The results of the two studies of battle casualties were similar (Table 1). In the first study of 117 casualties, 12 cultures were positive (10 percent). The predominant organisms grown were Staphylococcus albus and the organisms of the Bacillus species which are among the chief organisms of the skin and the air respectively (Table2). It is entirely conceivable that several of these positive cultures were the result of contamination, as it was sometimes difficult to obtain blood from a patient who was in shock.

Table1.  The Bacterial Flora of the Blood

Table2.  Organisms Isolated from Blood Culture-Series 1

The results of the second series differed in that Streptococcal strains were cultured from four
casualties and clostridia were cul-


Table3.  Organisms Isolated from Blood Culture-Series 2

tured twice.*  Coliform organisms were found only once. The incidence of positive cultures was 21 percent (Table 3).

The incidence of positive cultures could not be related to the time lag, degree of shock, visceral perforation, or previous administration of antibiotics.


In the over-all study of 170 severely injured battle casualties, 23 positive blood cultures were found (13.5 percent). In spite of careful technic, several of these may have represented contamination from the skin or the air; hence the figure is maximal. It is believed that the actual incidence of positive cultures of the peripheral blood stream lies between 4 and 6 percent in the most severely injured battle casualties; and presumably the wound is the portal of entry. Vascular collapse did not appear to alter this incidence. The results of this study in no way invalidate the observations of other investigators regarding the role of bacteria in the late refractory shock of animals. 1-3 However, of the 30 patients studied who died

*Prior to our study, this observation of a clostridial bacteremia was noted repeatedly in cases which were unreported and in a patient with peritonitis. No obvious break in technic was noted, but contamination can never be completely excluded.


as a result of wounds, only three had positive cultures. Moreover, the 38 patients were in severe shock for an average of 7.3 hours (ranging from 1 to 36 hours). Cultures were positive for only three. One of these had been in shock 2 hours, and the other two for 4 hours.


A study of the bacterial flora of the blood stream in the severely injured battle casualty was carried out by two laboratories, one in Korea and the other in Japan. Blood cultures were studied on 170 severely injured casualties at the time of admission to a forward hospital. The incidence of positive cultures was 13.5 percent. Correction for possible contamination might lower this incidence as much as 4 or 6 percent.

The degree of shock, the type of injury, the time-lag, and the previous antibiotic therapy did not affect the incidence of positive cultures.

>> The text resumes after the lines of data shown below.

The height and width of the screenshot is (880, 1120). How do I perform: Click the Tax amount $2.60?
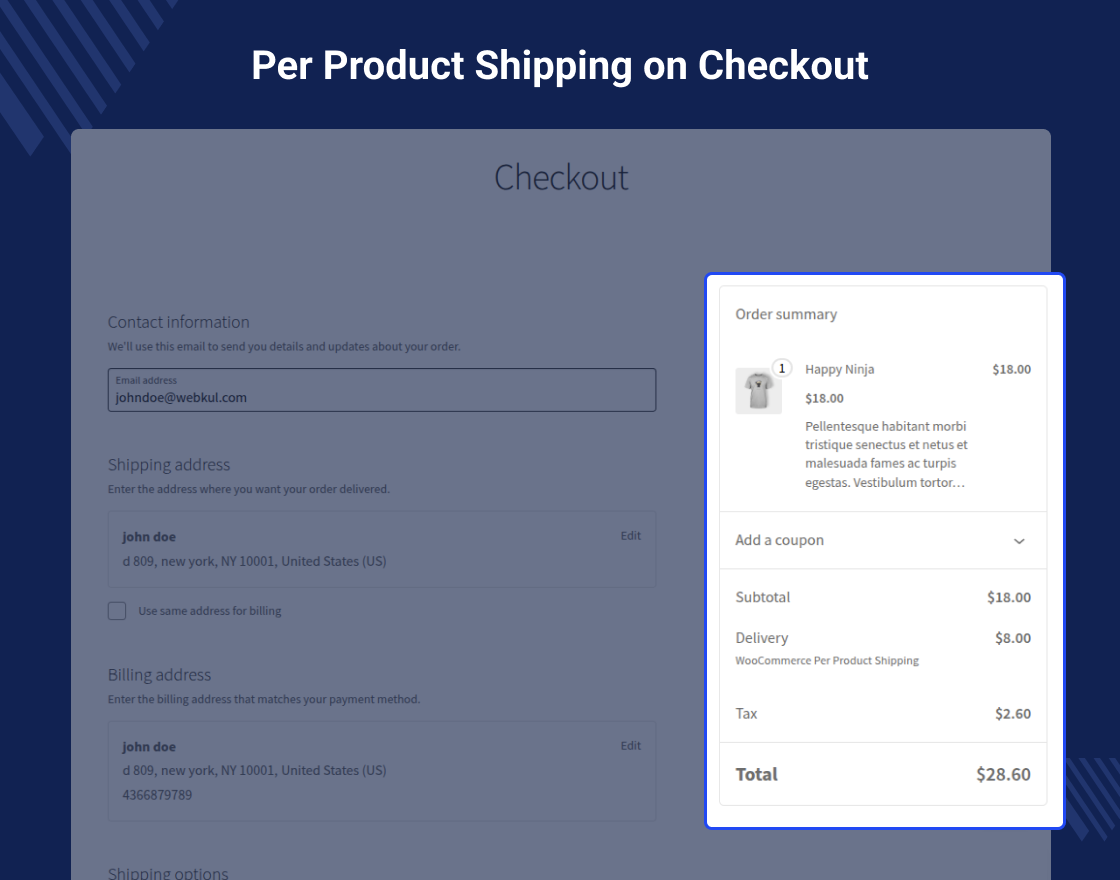[x=1012, y=714]
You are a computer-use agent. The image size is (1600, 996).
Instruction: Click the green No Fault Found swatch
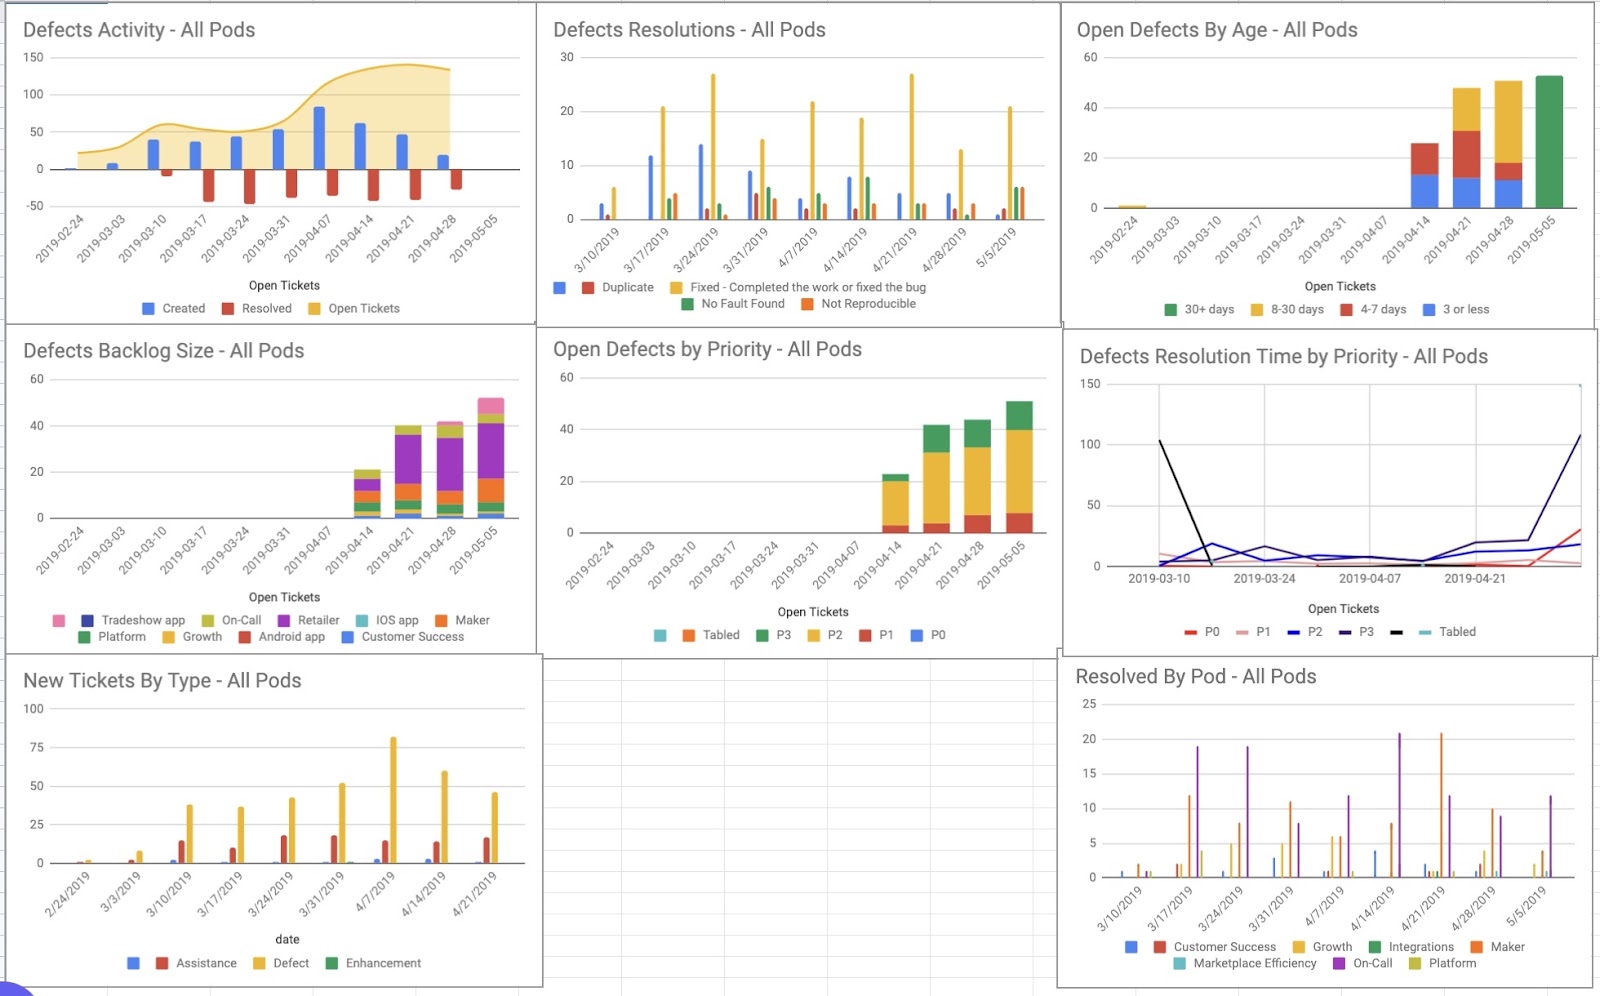tap(688, 305)
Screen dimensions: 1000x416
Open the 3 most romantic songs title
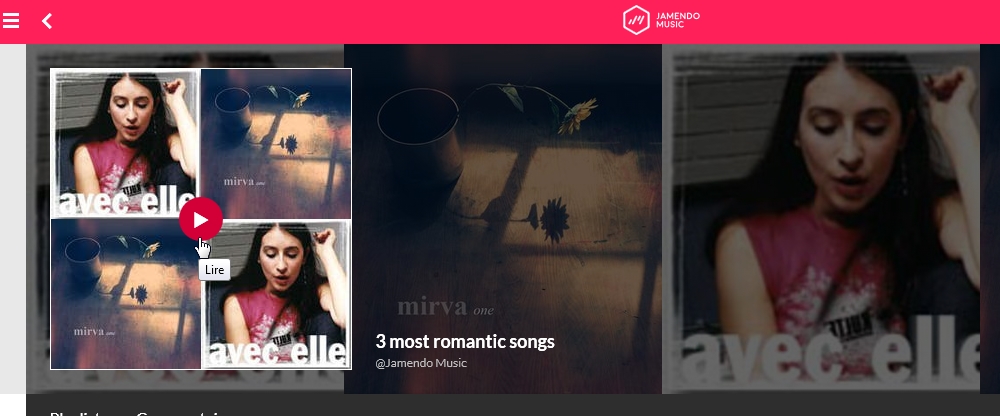tap(465, 341)
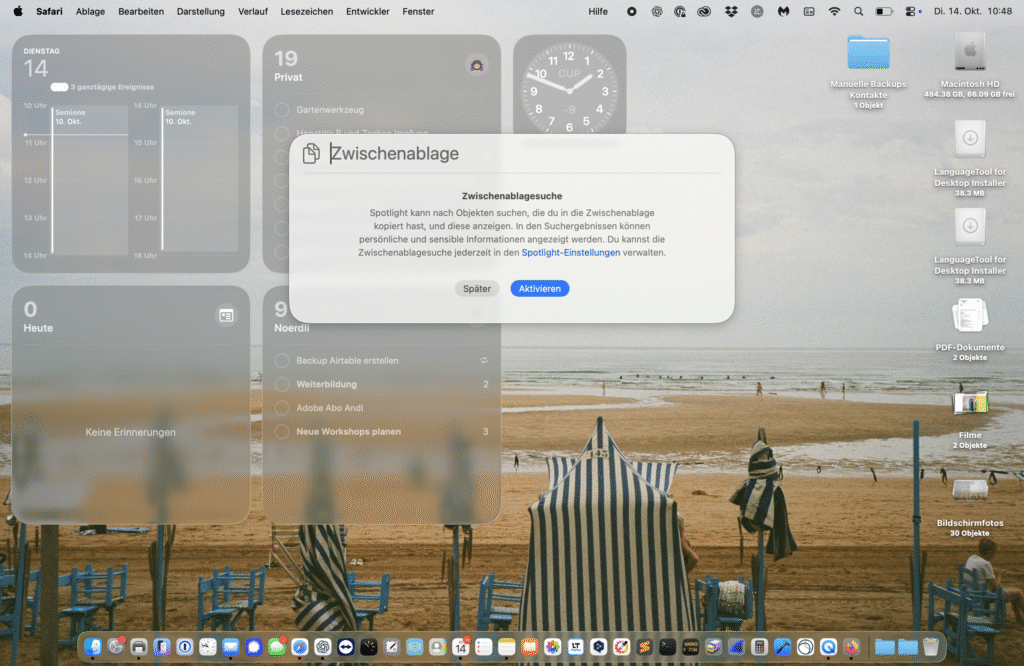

1. Fine, J., and Frank, H. A.: Progress Report, September 15, 1952. Subcommittee on Shock, National Research Council, Washington, D. C.
2. Fine, J.; Frank, H. A.; Schweinburg, F. B.; Jacob, S.; and Gordon, T.:  The Bacterial Factor in Traumatic Shock. Ann. N. Y. Acad. Sci. 55: 429, 1952.
3. Hardy, E. G.; Morris, G. C., Jr.; Yow, E. M.; Haynes, B. W., Jr.; and De Bakey, M. E.: Studies on the Role of Bacteria in Irreversible Hemorrhagic Shock in Dogs. Ann. Surg.139: 282, 1954.